> [Problem to solve] A word-for-word copy is needed of the line containing "The width and" and every line after it through the end of the records below, leaving out all pictures.

(Saved data entries)
■ ■ ■
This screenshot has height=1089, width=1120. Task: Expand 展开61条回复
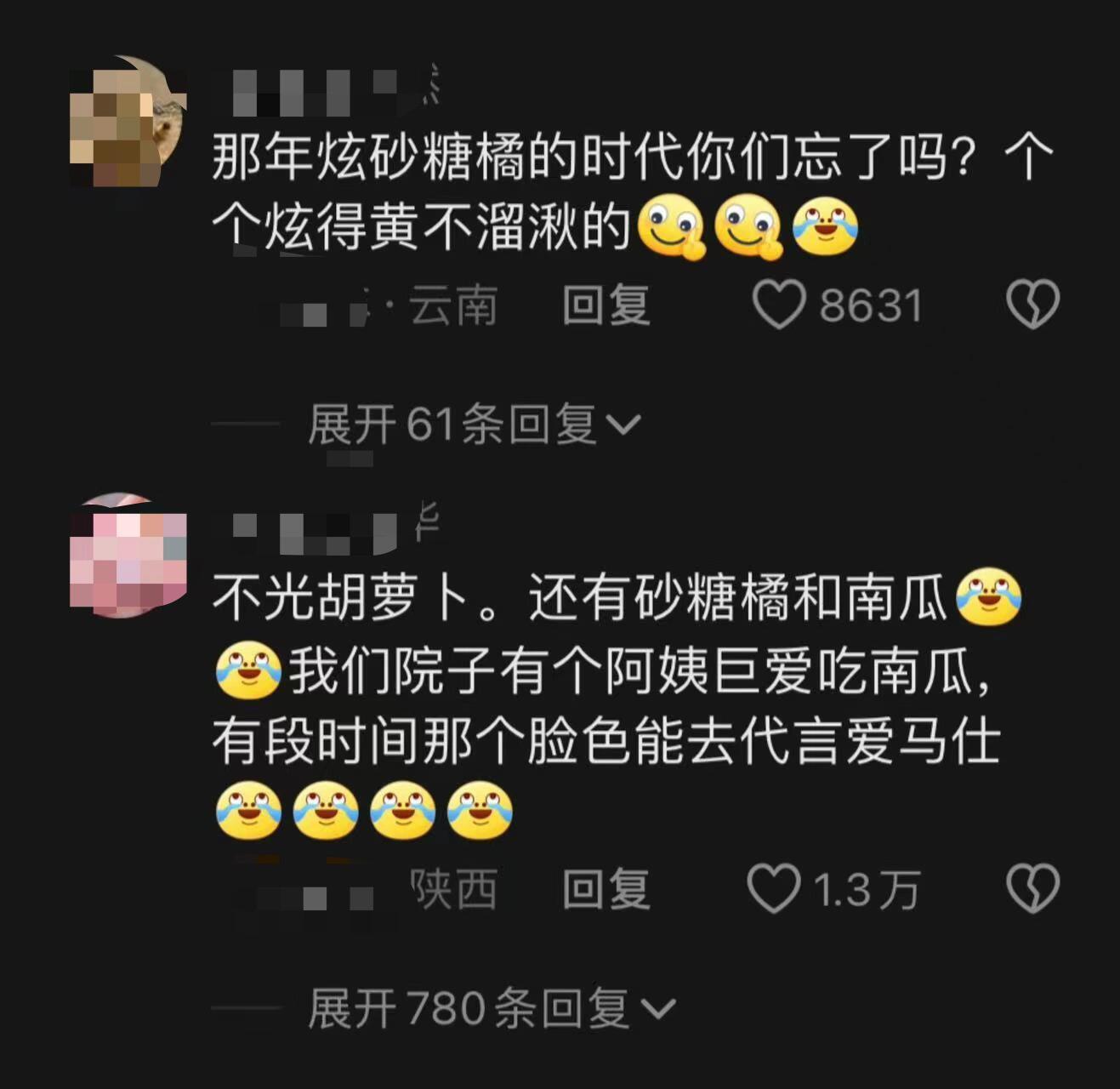coord(474,424)
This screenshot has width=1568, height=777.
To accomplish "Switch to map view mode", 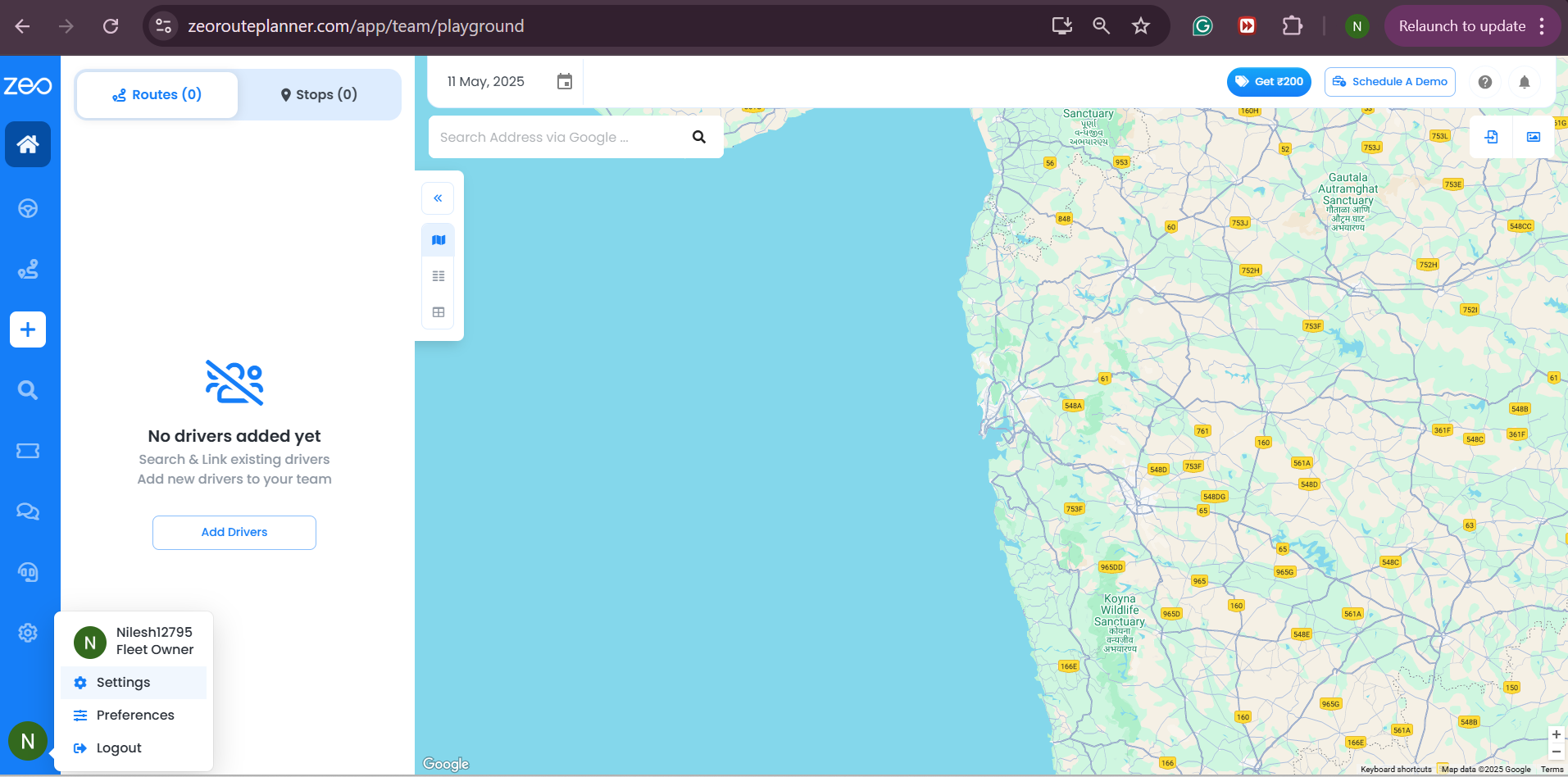I will pos(439,240).
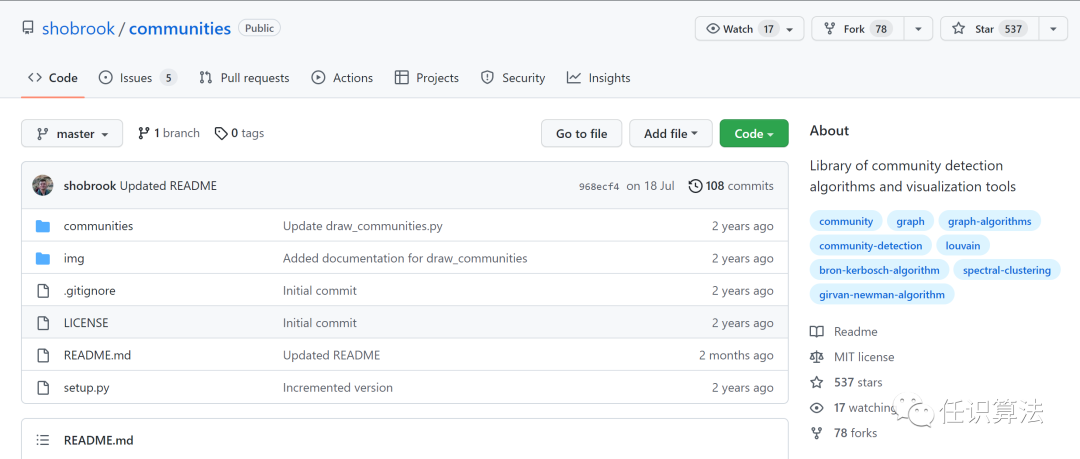The image size is (1080, 459).
Task: Open the Pull requests tab
Action: point(244,78)
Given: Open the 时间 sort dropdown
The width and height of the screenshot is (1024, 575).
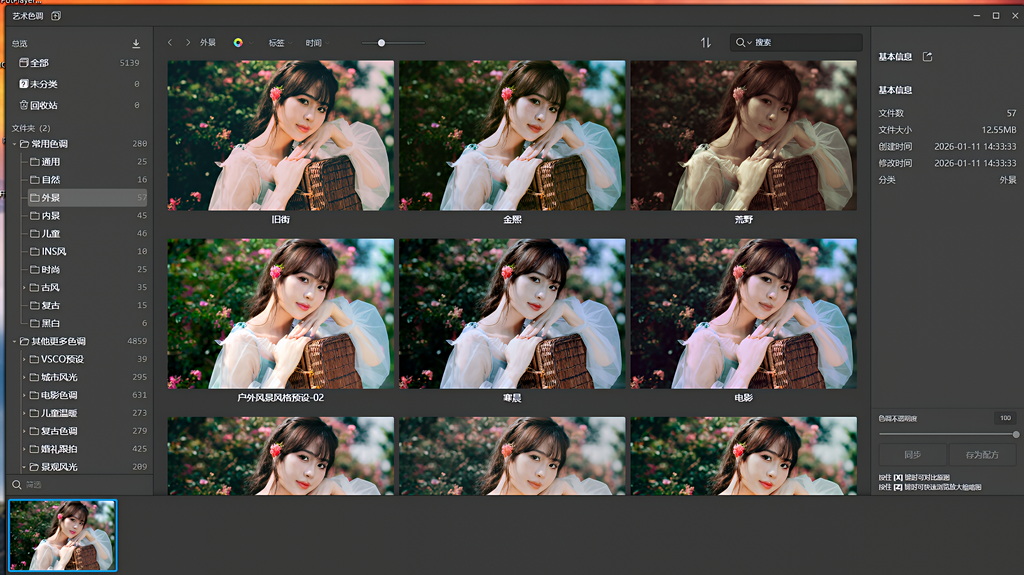Looking at the screenshot, I should (x=315, y=43).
■ ■ ■
> [Output for this exercise]
The width and height of the screenshot is (1024, 575).
Looking at the screenshot, I should (x=315, y=43).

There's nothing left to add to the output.